Other agencies that balanced risks with rewards on IT projects include the Transportation Department and the Agriculture Department.
A series of back-end servers teamed with VHF receivers helped the Transportation Department gain greater visibility into commercial shipping traffic worldwide, and web and database servers helped streamline the Agriculture Department’s ability to track the inspection of agricultural products exported to foreign countries.
In the case of DOT’s Maritime Safety and Security Information System (MSSIS), the agency was initially responding to a Defense Department request for a way to track commercial ships in the Mediterranean at any given time. Not having a system that delivered that information presented both safety and security risks.
USDA meanwhile simply needed a way to streamline the application process that previously could only be done by manually filling out paperwork and sending it via mail to the agency. In some cases, the process could take up to two weeks to get all the paperwork submitted and the certificate issued, says Christian Dellis, a senior export specialist at the USDA.
With the Phytosanitary Certificate Issuance and Tracking system, USDA’s Animal and Plant Health Inspection Service can issue a “phyto” certificate via the web after an applicant submits a request online, Dellis says. PCIT also lets users track their applications.
Bryan Long, a computer engineer at DOT’s John A. Volpe National Transportation Systems Center in Cambridge, Mass., says MSSIS was first deployed by eight nations in 2006. Now, 53 countries participate. “We have 300 users at any given time and plan to spread MSSIS to Central America and South America,” Long says.
Through MSSIS, the government now has an Internet-based system that lets it view commercial shipping traffic in real time in the world’s most strategic waterways. Since 2004, ships weighing 300 or more in gross tonnage had to have a transponder that connected to an Automatic Identification System (AIS).

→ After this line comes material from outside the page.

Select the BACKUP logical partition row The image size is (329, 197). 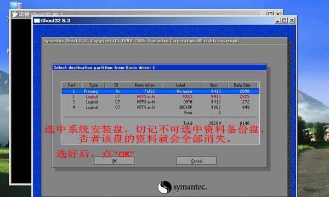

“While all the ships were required to broadcast AIS signals, there was never a way to bring all this information together so it could be easily viewed,” says Long.
Volpe’s team deployed three servers each at the Volpe site in Massachusetts; in Norfolk, Va.; in Naples, Italy; and at a NATO site in Italy. Shore-side VHF receivers capture the signals from the transponders and stream the data via the Internet to the MSSIS network. The servers aggregate the numerous data streams into a single real-time picture. Users connected to the MSSIS network can visualize vessel movements overlaid on nautical charts that use software developed by the Volpe Center.
Both SBA’s DCMS and USDA’s PCIT are based on more mainstream technology. DCMS runs on 37 servers supported by two Sun Fire E6900 servers hosting Oracle databases. SBA uses WebMethods for data exchange and a storage area network.
The USDA system relies on Windows Internet Information Services web servers and a Unix server for the database. Data is stored and retrieved from a SAN. JavaServer Faces technology creates web pages, and the Java modules (supported by Oracle Application Server) process user input. Users can retrieve data stored in the Oracle database and create phyto certificates as Portable Document Format files via Oracle Reports.
While quantifiable benefits in time saved and missions accomplished validate the investments these agencies made in IT modernization, both Sorrento and Dellis point to the buzz and good will the efforts created with users and citizens as equally satisfying.
“I’ve got e-mail from people asking me why we didn’t do this years ago,” Dellis says. They keep him thinking about ways to deploy technology to improve PCIT and create more efficiencies.